No advice for me too? Can we unlock my bios or try to understand how to upper tdp usage?


----------



## Avacado

biessea said:


> No
> 
> 
> 
> No advice for me too? Can we unlock my bios or try to understand how to upper tdp usage?


This is a very old thread. And i'm more than willing to help. It does take a bit of time and back and fourth from mod, to test and back to mod if settings aren't correct. You can send me your default vBIOS, a GPU-z sensor tab with "Max" settings at load via pm and I will look at it when I look at wolfs card. I will also need to know what you are trying to get out of the card and how high you are willing to push voltage. Not all vBIOS mods are equal, and some do not take very well. I'll help you with the mod, but you will need to understand how to flash and generate the information requested above on your own. Also, anything I modify, I fully expect you to look over the changes and be comfortable with them BEFORE flashing to assume your own risk.


----------



## biessea

Thanks a lot. 
Tomorrow I will send the bios and the setting I am sure they are stable for my card.


----------



## thewolf1955

The opening post very first post tells how to upload a bios. Seems the forum no longer excepts *.zip files, but look at how I posted mine in my 1st post here and do as I did.

Wise you best of luck.


----------



## biessea

Here I am. I uploaded the bios (modified by me through Maxwell II Tweaker) but as you can see in the GPU-Z MAX readings here the card cannot go over 175W of power usage. It's interesting to see that one of the PCI-E connector only supply about 44W, when the other goes to 80W. I tried to change the power supply but the results is the same.
PERFCAP REASON is always POWER.

I just want that the card can supply all the 225W that system with two 6-pin PCI-E connectors can give. So I can overclock better the card that I am sure have more joice to give. (82% ASIC card, GPU-Z said me that I am over about 92% of the other cards regarding ASIC).

This is the system specs:

AMD FX-8320 @4,8GHZ 1,475v.
16GB RAM Crucial Ballistix Tactics 1866MHZ 9-9-9-27
SSD 500GB Crucial MX500
ASUS Sabertooth 990FX REV.2
Palit Jetstream GTX970 OC

Take a look @Avacado please.


----------



## Avacado

Thanks. I'll take a look this weekend. More often than not, you can't just set 225w and actually get it, no matter what entry you place in the power table. Should be able to get you some boost, but I doubt it will be the full amount you are looking for. 
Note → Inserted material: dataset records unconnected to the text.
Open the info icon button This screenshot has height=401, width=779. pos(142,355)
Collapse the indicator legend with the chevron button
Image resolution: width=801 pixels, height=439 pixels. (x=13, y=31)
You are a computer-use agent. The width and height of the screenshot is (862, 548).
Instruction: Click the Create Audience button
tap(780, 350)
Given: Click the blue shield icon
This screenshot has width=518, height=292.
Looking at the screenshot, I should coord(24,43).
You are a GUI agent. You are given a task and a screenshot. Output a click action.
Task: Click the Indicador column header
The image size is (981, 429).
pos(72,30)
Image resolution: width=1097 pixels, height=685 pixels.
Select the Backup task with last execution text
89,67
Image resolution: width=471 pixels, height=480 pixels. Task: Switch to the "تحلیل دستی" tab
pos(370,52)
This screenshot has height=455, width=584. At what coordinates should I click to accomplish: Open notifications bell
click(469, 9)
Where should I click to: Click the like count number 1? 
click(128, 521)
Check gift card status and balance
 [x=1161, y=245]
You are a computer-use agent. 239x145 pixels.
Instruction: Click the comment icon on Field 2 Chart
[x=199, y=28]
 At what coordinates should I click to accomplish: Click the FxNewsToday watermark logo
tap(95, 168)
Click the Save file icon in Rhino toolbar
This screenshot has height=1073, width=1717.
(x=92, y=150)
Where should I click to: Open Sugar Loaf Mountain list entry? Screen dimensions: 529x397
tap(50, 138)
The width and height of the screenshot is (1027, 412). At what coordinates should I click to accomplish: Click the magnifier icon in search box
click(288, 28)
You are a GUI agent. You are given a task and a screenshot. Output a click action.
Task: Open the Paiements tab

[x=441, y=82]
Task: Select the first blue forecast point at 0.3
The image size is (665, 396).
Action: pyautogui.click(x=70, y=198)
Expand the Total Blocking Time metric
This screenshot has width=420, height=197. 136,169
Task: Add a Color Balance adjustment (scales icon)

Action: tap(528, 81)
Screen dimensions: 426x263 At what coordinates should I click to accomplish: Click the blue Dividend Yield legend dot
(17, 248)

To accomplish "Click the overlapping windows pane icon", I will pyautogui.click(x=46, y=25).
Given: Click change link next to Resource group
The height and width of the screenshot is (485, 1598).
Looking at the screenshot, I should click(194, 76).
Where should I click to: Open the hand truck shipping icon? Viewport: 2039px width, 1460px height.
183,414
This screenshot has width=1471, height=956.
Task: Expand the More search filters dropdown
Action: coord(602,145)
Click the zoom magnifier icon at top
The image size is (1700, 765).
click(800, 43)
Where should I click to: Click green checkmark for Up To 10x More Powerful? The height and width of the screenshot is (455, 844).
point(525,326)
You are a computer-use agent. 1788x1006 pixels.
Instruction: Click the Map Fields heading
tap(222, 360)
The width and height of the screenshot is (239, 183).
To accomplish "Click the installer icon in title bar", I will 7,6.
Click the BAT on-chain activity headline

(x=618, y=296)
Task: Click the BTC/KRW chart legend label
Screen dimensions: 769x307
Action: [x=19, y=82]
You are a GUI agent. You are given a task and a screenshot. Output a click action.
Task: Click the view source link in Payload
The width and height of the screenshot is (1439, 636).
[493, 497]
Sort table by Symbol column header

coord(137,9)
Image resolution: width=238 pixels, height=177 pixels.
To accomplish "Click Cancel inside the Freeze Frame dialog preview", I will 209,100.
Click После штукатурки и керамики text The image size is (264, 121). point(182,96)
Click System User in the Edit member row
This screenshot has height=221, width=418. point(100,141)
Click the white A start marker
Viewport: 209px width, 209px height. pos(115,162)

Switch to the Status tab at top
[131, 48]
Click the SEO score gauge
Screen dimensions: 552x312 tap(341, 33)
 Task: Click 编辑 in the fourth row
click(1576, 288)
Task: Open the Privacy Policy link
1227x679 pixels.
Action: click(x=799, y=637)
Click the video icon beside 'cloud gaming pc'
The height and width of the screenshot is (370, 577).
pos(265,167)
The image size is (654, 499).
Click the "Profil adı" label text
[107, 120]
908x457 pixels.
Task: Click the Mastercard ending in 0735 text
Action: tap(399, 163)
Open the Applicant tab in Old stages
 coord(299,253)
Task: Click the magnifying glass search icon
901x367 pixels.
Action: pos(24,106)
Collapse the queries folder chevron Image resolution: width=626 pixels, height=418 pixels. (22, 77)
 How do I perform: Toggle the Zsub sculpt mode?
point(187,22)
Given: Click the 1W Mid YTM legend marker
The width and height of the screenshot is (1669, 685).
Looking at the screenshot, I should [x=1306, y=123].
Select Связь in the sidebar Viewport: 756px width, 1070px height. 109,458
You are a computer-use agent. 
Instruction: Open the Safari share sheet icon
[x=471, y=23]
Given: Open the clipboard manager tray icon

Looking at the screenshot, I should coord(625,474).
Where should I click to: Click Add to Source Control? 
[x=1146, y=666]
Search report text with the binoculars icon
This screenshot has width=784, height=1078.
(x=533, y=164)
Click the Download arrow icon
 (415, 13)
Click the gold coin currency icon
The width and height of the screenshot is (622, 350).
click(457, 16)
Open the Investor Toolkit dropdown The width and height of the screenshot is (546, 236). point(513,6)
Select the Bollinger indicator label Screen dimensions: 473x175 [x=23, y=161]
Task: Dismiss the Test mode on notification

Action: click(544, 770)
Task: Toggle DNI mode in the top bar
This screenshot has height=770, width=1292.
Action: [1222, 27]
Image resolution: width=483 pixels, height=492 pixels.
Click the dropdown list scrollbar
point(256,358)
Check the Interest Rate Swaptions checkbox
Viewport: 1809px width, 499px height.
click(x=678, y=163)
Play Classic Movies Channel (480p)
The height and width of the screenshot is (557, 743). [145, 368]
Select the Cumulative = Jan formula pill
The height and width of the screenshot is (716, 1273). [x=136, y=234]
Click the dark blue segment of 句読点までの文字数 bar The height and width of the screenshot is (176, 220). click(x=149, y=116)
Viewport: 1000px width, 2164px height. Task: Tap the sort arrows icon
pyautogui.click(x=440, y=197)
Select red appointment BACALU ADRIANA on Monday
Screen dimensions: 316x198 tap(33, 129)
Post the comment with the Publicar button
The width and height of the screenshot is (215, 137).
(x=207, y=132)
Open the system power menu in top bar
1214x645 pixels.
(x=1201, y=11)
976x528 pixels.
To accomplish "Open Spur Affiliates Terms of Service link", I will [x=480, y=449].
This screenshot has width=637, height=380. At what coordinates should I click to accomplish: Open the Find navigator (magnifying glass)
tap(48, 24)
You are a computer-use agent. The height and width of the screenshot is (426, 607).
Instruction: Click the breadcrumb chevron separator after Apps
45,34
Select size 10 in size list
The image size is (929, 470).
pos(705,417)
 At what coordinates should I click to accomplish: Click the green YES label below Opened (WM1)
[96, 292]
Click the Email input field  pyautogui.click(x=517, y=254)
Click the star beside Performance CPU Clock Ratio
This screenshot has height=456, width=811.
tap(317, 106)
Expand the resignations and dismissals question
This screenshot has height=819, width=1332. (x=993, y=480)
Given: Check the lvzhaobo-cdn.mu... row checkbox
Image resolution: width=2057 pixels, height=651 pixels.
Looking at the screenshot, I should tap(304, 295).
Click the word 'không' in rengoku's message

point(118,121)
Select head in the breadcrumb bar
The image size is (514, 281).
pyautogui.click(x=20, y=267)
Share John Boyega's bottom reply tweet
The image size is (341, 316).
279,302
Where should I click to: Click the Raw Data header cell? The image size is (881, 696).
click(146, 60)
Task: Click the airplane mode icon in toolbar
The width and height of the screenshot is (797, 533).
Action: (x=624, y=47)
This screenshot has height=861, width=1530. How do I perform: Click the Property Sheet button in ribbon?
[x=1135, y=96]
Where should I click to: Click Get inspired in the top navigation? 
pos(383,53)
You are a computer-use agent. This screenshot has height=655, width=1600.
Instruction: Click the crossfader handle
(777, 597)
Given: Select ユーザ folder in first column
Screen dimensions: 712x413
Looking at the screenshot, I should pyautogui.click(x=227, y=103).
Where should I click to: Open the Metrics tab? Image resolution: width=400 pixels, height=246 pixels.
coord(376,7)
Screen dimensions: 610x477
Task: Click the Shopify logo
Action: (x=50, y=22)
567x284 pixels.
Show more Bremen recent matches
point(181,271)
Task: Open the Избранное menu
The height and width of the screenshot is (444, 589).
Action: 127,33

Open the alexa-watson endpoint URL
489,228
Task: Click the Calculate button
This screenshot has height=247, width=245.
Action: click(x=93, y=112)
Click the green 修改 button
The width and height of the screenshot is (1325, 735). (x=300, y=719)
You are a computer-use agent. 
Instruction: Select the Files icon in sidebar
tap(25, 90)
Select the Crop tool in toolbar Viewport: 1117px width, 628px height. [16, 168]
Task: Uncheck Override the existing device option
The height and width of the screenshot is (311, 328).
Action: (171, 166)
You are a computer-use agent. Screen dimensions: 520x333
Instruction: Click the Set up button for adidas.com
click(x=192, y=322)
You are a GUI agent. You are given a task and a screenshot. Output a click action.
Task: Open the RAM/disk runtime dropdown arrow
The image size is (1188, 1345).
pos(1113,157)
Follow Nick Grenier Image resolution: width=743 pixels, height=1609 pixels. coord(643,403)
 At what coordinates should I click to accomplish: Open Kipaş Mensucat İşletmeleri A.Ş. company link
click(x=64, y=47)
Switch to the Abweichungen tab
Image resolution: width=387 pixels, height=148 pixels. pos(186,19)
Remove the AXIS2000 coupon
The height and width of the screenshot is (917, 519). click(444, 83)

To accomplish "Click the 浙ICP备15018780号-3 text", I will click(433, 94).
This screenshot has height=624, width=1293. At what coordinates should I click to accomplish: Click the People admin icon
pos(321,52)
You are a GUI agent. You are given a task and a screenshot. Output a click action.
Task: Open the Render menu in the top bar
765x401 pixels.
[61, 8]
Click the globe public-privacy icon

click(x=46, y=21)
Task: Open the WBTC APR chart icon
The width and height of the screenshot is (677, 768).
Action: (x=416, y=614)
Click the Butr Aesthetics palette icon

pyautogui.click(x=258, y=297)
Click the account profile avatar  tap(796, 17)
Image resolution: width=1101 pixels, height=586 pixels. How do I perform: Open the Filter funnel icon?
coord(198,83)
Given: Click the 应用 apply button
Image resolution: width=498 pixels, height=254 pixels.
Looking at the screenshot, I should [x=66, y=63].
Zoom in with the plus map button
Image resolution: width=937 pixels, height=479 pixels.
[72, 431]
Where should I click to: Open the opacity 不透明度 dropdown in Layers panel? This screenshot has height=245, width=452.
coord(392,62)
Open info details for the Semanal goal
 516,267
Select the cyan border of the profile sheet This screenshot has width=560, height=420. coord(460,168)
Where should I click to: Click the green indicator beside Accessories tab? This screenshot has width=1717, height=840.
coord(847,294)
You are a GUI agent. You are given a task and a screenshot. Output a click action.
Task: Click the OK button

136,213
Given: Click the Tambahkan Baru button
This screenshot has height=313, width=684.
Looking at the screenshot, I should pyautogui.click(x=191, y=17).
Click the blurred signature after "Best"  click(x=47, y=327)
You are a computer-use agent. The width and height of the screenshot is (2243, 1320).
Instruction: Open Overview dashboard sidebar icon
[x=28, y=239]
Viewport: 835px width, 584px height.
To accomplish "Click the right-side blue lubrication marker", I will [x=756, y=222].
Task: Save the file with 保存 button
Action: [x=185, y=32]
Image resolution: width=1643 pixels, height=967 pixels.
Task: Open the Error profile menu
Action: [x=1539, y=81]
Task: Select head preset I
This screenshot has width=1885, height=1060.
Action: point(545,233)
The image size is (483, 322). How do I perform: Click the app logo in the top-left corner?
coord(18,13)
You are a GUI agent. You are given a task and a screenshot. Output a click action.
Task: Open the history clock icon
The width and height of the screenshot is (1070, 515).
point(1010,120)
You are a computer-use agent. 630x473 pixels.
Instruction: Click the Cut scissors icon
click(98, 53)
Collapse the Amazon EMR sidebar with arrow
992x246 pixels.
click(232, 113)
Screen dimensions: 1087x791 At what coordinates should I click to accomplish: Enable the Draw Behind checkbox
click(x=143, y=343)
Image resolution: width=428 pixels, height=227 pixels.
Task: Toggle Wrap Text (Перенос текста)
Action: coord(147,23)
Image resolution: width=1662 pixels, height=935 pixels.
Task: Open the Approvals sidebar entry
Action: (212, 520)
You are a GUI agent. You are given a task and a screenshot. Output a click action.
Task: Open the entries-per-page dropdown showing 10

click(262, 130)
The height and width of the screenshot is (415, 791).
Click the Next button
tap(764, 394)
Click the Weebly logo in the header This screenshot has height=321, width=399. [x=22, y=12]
I have modified Kingpins and classifieds with power entries set to 900w even though the card only ever drew a max of 450w. If you want reliable wattage/voltage you need to volt mod.


----------



## thewolf1955

I'm not looking for any super clocks just something to get my card close to where it should be and maybe a little above.
I tried one of Darks mods and it helped some, but it was for a 960 FTW 2gb. I'm a little worried using it because clocks are set to 1545Mhz & 1.275v. 
IF any adjustments are made after I start folding @ home it will be unstable & I lose the WU & get a new one, if fan speed is set b4 starting it runs fine
but at a much lower clock bounces between 885 & 1050 but dropped my folding time by 1m 30s so that a good thing.
Memory clock is only 810 with that mod, but it is set to 4001 I think in the mod.
Edit: I should add that is does spike up to 1545/4001/1.275v with the fan speed setting changed in EVGA PrecisionX 16 but then drops off to what you see in the SS under load.
Again thanks for your time.












Avacado said:


> PM me. Can try to help you this weekend.


----------



## biessea

Avacado said:


> Thanks. I'll take a look this weekend. More often than not, you can't just set 225w and actually get it, no matter what entry you place in the power table. Should be able to get you some boost, but I doubt it will be the full amount you are looking for.
> 
> I have modified Kingpins and classifieds with power entries set to 900w even though the card only ever drew a max of 450w. If you want reliable wattage/voltage you need to volt mod.


Ok, thanks.

It's so strange that these Maxwell cards doesn't drew power as indicated on modified bios.

My nice Jetstream cooler can take the card under 75 degrees, so I think there is margin to work from.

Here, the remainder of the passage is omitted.